Purity Balls. No, not some sort of newfangled spherical chastity device to be inserted sing vacuum tubes and pulleys, but rather fancy creepy dress-up rituals taking place in towns like Colorado Springs and Tucson and Zoloft Jesusville, in which Christian dads rent a bad tux while their daughters, mostly teenagers but many as young as 6 or 7, get all dolled up in gowns from JCPenny and they all drive out to the airport Marriott and prepare to, well, lose their minds.

It begins. At some point the daughter stands up, her pale arms wrapped around her daddy, and reads aloud a formal pledge that she will remain forever pure and virginal and sex-free until she is handed over, by her dad (who is actually called the "high priest" of the home), like some sort of sad hymenic gift, to her husband, who will receive her like the sanitized and overprotected and libidinously inept servant she so very much is. Praise!


Would that I were making this up.

The dad -- er, high priest -- in turn, stands up and reads his pledge, one stating that he will work to protect his daughter's virginal purity that he has so carefully and wickedly drilled into her since birth, since she was knee-high to a disturbing dogma, that he will protect her chastity and oversee it and help enforce its boundaries, which might or might not involve great amounts of rage and confusion and secret stashes of cheap scotch, although his pledge claims it's with honor and integrity and lots of bewildering Godspeak. Which, in many households, is essentially the same thing.

It's true. Purity Balls are happening, right now. And yes, you have heard this all before. Particularly from the conservative Right, especially from America's rigid and pale fundamentalist "core."

What he is speaking of is an event at which fathers honor their daughters for their commitment to remain “pure” until they get married. Focused on the Family Magazine reports:

“This is not a debutante ball, but an elegant spiritual celebration that honors what God has created in fathers and daughters,” said Lisa Wilson, who with her husband, Randy, founded Generations of Light. (Randy is a Focus on the Family employee.) “We know that the covenants made that night will influence generations.”

Ample research shows that teen girls’ identities and their choice of future mates are strongly influenced by the relationship they have with their fathers — or the lack of it. Lisa’s father left when she was 2, and she grew up without knowing fatherly love or example. “I felt unprotected. I felt unloved. I had no identity,” she said.

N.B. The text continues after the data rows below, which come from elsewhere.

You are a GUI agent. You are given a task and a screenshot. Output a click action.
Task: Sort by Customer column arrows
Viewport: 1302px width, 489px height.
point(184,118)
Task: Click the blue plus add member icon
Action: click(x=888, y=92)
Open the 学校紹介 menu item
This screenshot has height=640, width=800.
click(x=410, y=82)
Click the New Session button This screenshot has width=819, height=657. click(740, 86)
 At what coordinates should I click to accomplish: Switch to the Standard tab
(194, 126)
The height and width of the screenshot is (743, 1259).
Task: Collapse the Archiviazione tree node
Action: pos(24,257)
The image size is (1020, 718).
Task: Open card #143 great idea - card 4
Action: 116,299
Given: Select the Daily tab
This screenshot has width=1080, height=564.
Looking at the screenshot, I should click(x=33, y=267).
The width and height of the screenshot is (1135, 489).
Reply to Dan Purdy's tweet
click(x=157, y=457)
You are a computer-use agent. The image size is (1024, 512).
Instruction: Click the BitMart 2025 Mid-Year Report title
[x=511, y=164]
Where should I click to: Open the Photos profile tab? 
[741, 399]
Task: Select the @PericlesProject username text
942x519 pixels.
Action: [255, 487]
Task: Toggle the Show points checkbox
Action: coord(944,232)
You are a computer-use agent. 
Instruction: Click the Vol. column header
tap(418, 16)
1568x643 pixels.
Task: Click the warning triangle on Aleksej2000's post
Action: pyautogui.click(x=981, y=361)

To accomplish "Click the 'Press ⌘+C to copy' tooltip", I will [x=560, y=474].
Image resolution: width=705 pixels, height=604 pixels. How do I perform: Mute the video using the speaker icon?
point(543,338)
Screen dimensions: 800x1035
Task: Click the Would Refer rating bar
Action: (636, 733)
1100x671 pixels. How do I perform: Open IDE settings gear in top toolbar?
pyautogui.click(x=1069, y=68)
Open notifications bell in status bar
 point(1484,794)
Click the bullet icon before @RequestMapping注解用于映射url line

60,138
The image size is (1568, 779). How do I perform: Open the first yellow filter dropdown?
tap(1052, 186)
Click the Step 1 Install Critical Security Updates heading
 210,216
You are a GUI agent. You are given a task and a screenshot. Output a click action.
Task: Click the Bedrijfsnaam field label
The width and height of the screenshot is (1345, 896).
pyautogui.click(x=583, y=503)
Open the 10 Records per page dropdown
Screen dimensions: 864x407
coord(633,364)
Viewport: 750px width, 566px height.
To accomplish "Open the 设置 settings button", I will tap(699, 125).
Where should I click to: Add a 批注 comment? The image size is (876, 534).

The pledge that a father signs at the ball, Lisa said, is about his responsibility to model a righteous standard for his daughter, a standard of integrity, honesty, wisdom and discretion. And the purity message of the ball does not pertain only to sexual purity. “We want to help them enter marriage as pure, whole persons,” she said. “But it’s not just physical. It’s moral and emotional purity.”

Why does the existence of such an event offend Mr. Morford so? Is he being force to attend? Are they marching down the public streets celebrating their vows? Are his kids being forced to learn about these folks in their public school classrooms? I think not!

What offend Morford is that anyone dare have any moral standards. And that they would have the nerve to try and instill those same standards in their own children. Mark Morford is a part of the “Do Whatcha Like!” culture that has ruined the city of San Francisco. And with all their rhetoric about tolerance, they refuse to exercise any of their own.